* Written task
Copy everything from the line containing "Screen dimensions: 1270x952" down to the line containing "Action: [710, 160]", requests included, and scale every coordinate in the answers by 0.3, rounding to whole numbers with halves going up. Leave all other numbers as they are.

* Task input
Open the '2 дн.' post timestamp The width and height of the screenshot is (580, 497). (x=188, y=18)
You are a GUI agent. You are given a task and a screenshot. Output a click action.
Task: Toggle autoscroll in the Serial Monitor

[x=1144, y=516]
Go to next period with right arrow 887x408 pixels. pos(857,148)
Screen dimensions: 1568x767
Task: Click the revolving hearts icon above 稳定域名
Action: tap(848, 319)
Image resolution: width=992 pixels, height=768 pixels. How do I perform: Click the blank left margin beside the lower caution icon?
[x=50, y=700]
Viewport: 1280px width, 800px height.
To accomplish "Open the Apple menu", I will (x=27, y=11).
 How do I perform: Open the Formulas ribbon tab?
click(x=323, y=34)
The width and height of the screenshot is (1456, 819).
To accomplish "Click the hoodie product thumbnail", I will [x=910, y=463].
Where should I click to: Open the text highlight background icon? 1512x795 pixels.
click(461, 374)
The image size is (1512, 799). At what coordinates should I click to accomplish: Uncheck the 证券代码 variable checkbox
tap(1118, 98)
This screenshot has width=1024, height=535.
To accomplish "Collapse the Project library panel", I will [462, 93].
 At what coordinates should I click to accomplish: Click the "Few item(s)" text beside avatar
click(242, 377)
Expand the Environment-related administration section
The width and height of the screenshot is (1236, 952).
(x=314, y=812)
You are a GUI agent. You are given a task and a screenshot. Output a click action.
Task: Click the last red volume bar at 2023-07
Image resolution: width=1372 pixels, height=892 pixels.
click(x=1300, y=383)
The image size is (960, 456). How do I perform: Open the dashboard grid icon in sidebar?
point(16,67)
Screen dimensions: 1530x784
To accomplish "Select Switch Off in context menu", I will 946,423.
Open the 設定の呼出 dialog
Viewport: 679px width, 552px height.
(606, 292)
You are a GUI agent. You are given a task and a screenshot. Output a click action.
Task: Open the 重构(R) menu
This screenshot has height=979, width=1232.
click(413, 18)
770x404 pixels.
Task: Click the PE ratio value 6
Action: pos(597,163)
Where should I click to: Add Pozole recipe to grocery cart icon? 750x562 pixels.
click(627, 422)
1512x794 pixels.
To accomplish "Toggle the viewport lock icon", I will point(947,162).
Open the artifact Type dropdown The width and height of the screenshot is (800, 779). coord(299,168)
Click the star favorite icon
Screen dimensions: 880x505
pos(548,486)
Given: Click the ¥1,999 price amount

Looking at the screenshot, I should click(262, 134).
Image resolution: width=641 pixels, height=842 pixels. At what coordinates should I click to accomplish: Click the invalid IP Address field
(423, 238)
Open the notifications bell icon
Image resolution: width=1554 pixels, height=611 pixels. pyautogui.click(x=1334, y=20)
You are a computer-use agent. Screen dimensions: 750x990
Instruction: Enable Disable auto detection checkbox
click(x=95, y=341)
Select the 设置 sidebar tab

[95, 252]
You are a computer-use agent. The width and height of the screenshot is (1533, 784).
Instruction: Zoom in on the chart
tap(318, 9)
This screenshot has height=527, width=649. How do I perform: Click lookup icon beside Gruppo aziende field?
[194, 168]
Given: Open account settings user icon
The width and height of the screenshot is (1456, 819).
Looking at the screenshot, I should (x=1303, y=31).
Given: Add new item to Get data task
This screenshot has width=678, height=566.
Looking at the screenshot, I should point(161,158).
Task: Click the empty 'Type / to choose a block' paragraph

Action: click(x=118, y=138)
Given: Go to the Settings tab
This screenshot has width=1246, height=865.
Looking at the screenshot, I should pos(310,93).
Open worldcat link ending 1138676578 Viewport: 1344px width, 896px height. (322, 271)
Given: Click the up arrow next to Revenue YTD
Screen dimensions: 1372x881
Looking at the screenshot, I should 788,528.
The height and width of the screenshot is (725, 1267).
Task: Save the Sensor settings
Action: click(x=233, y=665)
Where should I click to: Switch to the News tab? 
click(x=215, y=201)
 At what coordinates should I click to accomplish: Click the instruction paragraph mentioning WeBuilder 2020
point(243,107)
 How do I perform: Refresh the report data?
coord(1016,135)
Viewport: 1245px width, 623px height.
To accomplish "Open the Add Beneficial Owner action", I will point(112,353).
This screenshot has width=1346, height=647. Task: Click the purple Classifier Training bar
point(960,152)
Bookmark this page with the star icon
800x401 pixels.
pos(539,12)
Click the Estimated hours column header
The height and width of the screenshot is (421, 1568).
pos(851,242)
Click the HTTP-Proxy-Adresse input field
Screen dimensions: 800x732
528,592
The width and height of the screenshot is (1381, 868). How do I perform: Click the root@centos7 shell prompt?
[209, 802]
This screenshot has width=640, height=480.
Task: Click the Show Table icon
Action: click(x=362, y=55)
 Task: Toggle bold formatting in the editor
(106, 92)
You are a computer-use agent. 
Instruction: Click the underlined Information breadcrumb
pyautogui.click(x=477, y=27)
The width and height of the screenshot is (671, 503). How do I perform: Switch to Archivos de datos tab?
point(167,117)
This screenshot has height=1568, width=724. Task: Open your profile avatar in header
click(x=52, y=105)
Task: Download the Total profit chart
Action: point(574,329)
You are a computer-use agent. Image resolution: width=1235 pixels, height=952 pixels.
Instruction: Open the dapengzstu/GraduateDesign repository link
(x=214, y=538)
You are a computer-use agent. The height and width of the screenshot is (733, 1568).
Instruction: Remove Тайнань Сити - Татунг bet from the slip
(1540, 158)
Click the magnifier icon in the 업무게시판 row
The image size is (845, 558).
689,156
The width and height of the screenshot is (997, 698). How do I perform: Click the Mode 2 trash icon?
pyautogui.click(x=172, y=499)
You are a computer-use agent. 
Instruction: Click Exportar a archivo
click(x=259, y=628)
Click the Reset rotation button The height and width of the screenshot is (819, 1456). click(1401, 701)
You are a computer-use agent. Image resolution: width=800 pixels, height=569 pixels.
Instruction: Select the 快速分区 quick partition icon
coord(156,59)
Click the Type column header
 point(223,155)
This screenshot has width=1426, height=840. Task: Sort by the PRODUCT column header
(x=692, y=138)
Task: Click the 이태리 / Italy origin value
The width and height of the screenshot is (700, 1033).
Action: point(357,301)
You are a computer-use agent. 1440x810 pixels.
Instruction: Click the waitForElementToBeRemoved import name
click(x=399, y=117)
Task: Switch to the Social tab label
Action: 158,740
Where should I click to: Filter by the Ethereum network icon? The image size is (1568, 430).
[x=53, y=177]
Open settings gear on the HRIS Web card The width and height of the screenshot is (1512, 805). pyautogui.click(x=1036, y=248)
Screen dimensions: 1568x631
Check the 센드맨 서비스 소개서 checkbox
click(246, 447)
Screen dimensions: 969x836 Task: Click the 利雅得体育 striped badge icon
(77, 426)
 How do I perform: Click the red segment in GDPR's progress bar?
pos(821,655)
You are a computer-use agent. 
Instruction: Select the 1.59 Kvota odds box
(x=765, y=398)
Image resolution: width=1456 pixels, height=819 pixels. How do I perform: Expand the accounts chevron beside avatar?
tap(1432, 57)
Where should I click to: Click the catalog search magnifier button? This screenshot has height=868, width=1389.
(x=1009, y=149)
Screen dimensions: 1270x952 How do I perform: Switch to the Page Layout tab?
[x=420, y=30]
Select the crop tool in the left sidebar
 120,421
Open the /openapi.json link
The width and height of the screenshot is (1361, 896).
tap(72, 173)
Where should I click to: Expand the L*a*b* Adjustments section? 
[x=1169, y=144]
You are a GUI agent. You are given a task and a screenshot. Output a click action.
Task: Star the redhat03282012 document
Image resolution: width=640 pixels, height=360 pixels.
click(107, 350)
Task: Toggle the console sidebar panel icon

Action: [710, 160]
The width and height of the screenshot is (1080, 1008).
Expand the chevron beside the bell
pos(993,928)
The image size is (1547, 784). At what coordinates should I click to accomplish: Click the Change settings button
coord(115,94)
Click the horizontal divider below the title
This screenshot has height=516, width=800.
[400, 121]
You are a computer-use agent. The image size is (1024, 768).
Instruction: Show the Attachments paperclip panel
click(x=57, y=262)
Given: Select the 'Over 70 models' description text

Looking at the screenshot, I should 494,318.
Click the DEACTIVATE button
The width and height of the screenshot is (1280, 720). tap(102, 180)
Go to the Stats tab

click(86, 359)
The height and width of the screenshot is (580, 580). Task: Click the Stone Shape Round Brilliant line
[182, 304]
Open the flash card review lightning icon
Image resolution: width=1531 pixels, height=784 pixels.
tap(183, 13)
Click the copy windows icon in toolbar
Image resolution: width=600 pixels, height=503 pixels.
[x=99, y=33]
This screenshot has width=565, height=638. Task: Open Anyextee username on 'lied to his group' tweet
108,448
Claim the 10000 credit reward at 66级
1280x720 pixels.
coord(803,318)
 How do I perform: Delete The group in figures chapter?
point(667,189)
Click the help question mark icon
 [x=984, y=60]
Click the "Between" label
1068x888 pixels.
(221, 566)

* Result
Screen dimensions: 1270x952 How do I perform: Switch to the Page Layout tab?
[x=126, y=9]
Select the crop tool in the left sidebar
 36,126
Open the /openapi.json link
The width and height of the screenshot is (1361, 896).
tap(22, 52)
Where should I click to: Expand the L*a*b* Adjustments section? 
[x=351, y=43]
You are a GUI agent. You are given a task and a screenshot. Output a click action.
Task: Star the redhat03282012 document
Image resolution: width=640 pixels, height=360 pixels.
click(32, 105)
Task: Toggle the console sidebar panel icon

Action: [213, 48]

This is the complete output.